#### What to work on
Copy out the rows below, swapping "Where should I click to" for "Where do I click to" wherever it occurs and leaving everything else untouched.

*****

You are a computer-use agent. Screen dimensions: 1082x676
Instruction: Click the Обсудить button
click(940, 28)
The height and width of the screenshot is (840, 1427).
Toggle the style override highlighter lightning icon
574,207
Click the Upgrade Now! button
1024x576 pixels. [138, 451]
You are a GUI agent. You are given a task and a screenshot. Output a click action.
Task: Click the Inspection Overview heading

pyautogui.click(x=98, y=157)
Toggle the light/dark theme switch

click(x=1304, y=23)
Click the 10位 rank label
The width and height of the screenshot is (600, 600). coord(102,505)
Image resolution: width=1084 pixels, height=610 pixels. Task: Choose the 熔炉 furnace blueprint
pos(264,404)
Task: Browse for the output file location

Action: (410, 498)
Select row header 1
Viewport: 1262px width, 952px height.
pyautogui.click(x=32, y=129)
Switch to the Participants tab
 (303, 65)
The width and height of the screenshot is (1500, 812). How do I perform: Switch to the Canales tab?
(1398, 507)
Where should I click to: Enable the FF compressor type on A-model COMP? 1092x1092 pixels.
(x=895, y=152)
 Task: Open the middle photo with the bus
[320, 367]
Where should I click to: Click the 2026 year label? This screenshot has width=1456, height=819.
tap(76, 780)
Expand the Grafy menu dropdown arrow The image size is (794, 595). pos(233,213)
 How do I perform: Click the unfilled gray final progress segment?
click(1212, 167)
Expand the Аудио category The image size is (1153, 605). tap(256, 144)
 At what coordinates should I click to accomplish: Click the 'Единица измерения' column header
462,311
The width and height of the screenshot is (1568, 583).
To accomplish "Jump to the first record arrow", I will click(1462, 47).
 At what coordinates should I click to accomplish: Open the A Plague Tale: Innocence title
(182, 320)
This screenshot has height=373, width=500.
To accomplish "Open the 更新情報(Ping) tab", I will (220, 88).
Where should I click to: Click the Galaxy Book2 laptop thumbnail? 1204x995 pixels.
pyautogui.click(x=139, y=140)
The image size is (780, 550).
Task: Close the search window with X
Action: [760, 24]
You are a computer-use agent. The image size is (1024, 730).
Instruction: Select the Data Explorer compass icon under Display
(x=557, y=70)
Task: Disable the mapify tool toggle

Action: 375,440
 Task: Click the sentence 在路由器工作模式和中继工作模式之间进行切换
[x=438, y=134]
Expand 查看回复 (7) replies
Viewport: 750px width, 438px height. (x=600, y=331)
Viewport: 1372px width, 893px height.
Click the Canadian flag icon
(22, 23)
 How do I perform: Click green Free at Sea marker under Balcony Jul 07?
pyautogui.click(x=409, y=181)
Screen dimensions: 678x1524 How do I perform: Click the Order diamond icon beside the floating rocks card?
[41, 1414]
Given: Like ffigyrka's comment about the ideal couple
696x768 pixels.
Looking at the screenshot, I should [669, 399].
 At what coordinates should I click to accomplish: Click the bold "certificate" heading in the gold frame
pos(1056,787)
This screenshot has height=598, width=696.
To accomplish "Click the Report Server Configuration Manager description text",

*****

#### Correct output
You are a computer-use agent. Screen dimensions: 1082x676
Instruction: Click the Обсудить button
click(940, 28)
The height and width of the screenshot is (840, 1427).
Toggle the style override highlighter lightning icon
574,207
Click the Upgrade Now! button
1024x576 pixels. [138, 451]
You are a GUI agent. You are given a task and a screenshot. Output a click action.
Task: Click the Inspection Overview heading

pyautogui.click(x=98, y=157)
Toggle the light/dark theme switch

click(x=1304, y=23)
Click the 10位 rank label
The width and height of the screenshot is (600, 600). coord(102,505)
Image resolution: width=1084 pixels, height=610 pixels. Task: Choose the 熔炉 furnace blueprint
pos(264,404)
Task: Browse for the output file location

Action: (410, 498)
Select row header 1
Viewport: 1262px width, 952px height.
pyautogui.click(x=32, y=129)
Switch to the Participants tab
 (303, 65)
The width and height of the screenshot is (1500, 812). How do I perform: Switch to the Canales tab?
(1398, 507)
Where do I click to: Enable the FF compressor type on A-model COMP? 1092x1092 pixels.
(x=895, y=152)
 Task: Open the middle photo with the bus
[320, 367]
Where do I click to: Click the 2026 year label? This screenshot has width=1456, height=819.
tap(76, 780)
Expand the Grafy menu dropdown arrow The image size is (794, 595). pos(233,213)
 How do I perform: Click the unfilled gray final progress segment?
click(1212, 167)
Expand the Аудио category The image size is (1153, 605). tap(256, 144)
 At what coordinates should I click to accomplish: Click the 'Единица измерения' column header
462,311
The width and height of the screenshot is (1568, 583).
To accomplish "Jump to the first record arrow", I will click(1462, 47).
 At what coordinates should I click to accomplish: Open the A Plague Tale: Innocence title
(182, 320)
This screenshot has height=373, width=500.
To accomplish "Open the 更新情報(Ping) tab", I will (220, 88).
Where do I click to: Click the Galaxy Book2 laptop thumbnail? 1204x995 pixels.
pyautogui.click(x=139, y=140)
The image size is (780, 550).
Task: Close the search window with X
Action: [760, 24]
You are a computer-use agent. The image size is (1024, 730).
Instruction: Select the Data Explorer compass icon under Display
(x=557, y=70)
Task: Disable the mapify tool toggle

Action: 375,440
 Task: Click the sentence 在路由器工作模式和中继工作模式之间进行切换
[x=438, y=134]
Expand 查看回复 (7) replies
Viewport: 750px width, 438px height. (x=600, y=331)
Viewport: 1372px width, 893px height.
Click the Canadian flag icon
(22, 23)
 How do I perform: Click green Free at Sea marker under Balcony Jul 07?
pyautogui.click(x=409, y=181)
Screen dimensions: 678x1524 How do I perform: Click the Order diamond icon beside the floating rocks card?
[41, 1414]
Given: Like ffigyrka's comment about the ideal couple
696x768 pixels.
Looking at the screenshot, I should [669, 399].
 At what coordinates should I click to accomplish: Click the bold "certificate" heading in the gold frame
pos(1056,787)
This screenshot has height=598, width=696.
To accomplish "Click the Report Server Configuration Manager description text",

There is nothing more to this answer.